In particular, the economic downturn has adjusted consumer choices with the report acknowledging the growth of the small car sector from 32.7% of the market mix across the EU in 2000 to 43.2% in 2011.

The changing mix reflects feelings expressed at the Finance & Leasing Association used car seminar in the summer such as the increasing size of ‘small’ car models and the five-door hatchback now being considered the standard family car by consumers and findings by Experian Automotive which pointed to 0.75% growth in used superminis in Q2, making it the largest used car segment at present.

“Product downsizing suggests lower absolute prices of new cars, offering lower absolute profit per unit for manufacturers and dealers and, in turn, less absolute revenue earning opportunity as cars pass through their life cycles,” Cooke notes in the report.

Mixed revision

Despite UK year-to-date car sales rising 3.3% on 2011, and appearing not to suffer the same fate as the rest of the EU, the report notes volumes are still down by 15% on 2007 pre-recession levels.

As a further example, according to Cooke’s research comparing total cars on the road by brand over five-year periods (2003-2007 inclusive compared to 2007-2011 inclusive), only Alfa Romeo, Audi, BMW, Chevrolet, Hyundai, Kia, Mini and Škoda can claim to have grown.

As such, the Buckingham Automotive Team is sticking by the estimation of 1.94 million new registrations in the UK for 2012, shared by the Society of Motor Manufacturers (SMMT) at the start of the year. However, the SMMT has since revised its prediction up to two million registrations.
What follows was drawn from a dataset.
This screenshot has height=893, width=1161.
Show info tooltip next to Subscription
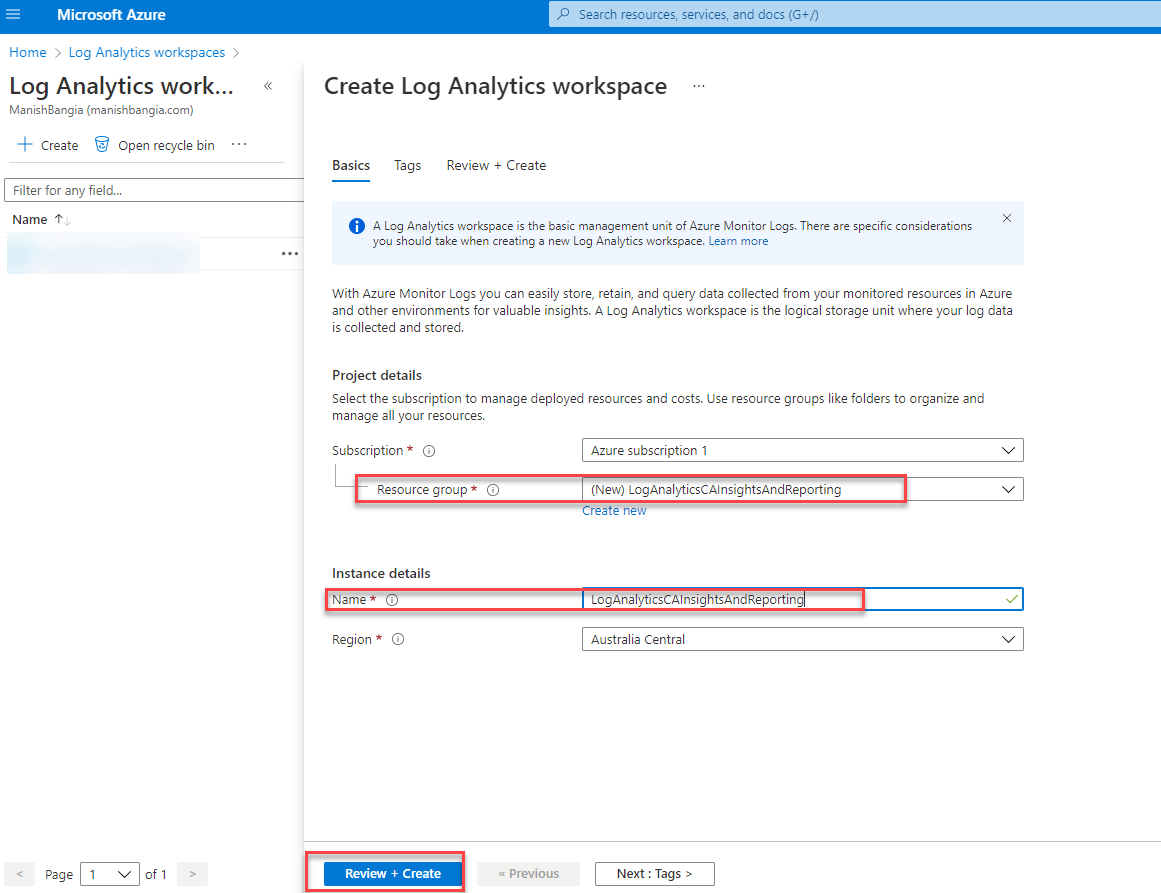pyautogui.click(x=429, y=451)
Should the conservative estimate of 1.94 million registrations prove true, and with the UK car market tied to the national financial crisis through finance providers, the report wonders if the current situation “offers manufacturers’ finance houses the chance to grow market share as honest brokers selling finance to fund cars, rather than using it as a means to offer a clutch of other services”.

And should the sterling-euro balance remain and European sales continue their nosedive, the report adds, the UK can expect manufacturing bases in the Czech Republic and Romania to be building more right-hand drive cars and flooding the market with cheaper cars.

Looking to the used market, Cooke is not confident the market supply problem of quality stock will abate within the next 8-10 years and has instead suggested dealers consider a “managed supply chain” of strategic alliances with manufacturers, fleet operators, rental and leasing companies.